Sanlam Umbrella Fund’s Individual Member Products and Servicing Committee recently reviewed the default investment strategy for this paid-up member category. The Sanlam Lifestage strategy is currently the default, and is a long-term investment strategy that aims to meet members’ retirement savings requirement, by working towards a members’ planned retirement age. It was noted however that members invested in the paid-up member group, had a much shorter investment time horizon, with most members remaining in this category for less than 2 years. The committee therefore investigated whether there was not a more suitable default strategy available for this member group.

Where the Preservation phase of the Sanlam Lifestage strategy is ideal for members close to retirement and provides a valuable guarantee on retirement, it was further noted that the majority of paid-up members were invested in the more aggressive Accumulation phase due to their age. When these members withdrew from the paid-up category, they did not have the benefit of smoothing or guarantees but were fully exposed to the risk of a market downturn.

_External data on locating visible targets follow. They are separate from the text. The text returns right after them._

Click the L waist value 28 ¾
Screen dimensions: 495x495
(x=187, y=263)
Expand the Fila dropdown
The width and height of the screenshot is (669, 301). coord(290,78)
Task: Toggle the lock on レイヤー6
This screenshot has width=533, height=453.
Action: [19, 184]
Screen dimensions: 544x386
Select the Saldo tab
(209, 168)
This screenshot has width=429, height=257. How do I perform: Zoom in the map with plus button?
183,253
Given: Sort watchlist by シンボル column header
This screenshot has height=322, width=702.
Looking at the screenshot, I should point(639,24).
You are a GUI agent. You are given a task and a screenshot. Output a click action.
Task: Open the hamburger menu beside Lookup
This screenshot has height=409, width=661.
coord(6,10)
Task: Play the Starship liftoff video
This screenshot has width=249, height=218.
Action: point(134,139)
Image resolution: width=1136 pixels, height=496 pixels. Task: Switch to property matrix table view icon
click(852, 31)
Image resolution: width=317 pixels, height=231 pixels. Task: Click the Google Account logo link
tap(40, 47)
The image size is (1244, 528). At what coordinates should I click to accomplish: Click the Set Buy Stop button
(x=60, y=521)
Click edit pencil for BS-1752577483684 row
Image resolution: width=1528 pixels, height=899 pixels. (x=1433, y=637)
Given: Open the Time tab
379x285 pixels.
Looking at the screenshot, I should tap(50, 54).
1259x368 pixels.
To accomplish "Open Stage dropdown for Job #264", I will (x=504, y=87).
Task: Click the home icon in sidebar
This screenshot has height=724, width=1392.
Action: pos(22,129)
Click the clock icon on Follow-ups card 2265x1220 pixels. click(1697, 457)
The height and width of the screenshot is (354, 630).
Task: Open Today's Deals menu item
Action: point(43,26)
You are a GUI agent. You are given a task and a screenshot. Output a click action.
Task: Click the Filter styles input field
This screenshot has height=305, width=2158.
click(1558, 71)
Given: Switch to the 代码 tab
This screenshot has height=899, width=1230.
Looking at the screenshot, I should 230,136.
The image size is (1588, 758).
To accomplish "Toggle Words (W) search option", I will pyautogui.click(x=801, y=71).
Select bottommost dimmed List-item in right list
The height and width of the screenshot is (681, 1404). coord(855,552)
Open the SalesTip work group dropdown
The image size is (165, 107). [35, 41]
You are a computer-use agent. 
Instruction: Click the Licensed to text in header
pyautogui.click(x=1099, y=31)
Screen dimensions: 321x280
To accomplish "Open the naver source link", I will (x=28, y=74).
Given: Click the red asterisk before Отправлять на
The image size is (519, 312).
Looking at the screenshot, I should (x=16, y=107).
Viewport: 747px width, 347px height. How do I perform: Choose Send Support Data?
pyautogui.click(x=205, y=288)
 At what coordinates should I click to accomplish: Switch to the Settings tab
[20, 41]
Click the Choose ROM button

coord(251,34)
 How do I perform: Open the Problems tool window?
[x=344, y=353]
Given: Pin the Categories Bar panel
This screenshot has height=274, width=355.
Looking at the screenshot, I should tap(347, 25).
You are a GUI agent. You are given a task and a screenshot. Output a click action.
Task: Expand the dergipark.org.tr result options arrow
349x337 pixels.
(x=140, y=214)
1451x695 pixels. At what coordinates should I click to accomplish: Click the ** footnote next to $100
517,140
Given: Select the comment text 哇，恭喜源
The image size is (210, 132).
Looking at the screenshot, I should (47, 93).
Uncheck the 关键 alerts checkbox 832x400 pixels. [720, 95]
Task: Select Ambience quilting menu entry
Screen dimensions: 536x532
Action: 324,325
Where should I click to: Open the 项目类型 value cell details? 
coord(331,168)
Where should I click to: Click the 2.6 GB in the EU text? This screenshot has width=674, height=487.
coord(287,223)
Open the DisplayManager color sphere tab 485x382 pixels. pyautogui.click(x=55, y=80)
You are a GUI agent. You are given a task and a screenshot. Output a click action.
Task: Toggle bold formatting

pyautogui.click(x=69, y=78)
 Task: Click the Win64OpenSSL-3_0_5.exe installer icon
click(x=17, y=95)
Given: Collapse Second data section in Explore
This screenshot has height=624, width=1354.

The committee considered a number of alternative strategies, and ultimately agreed to change the default investment strategy for the paid-up member category to the Volatility Protection Strategy with effect from 1 July 2021. This means that all existing members in this member category, as well all new members that do not make a paid-up election, will be invested in the Volatility Protection Strategy from 1 July 2021.

The Volatility Protection Strategy limits negative returns for members while still providing real returns. For members with a short-term investment horizon this has the following benefits:

  • Members can temporarily leave their accumulated savings in the paid-up member category while considering alternatives, knowing that their savings would not depreciate materially in the meantime.
  • While being a paid-up member their accumulated savings are still growing at an attractive long-term return as both the alternatives still have more than 50% allocation to global and domestic equities.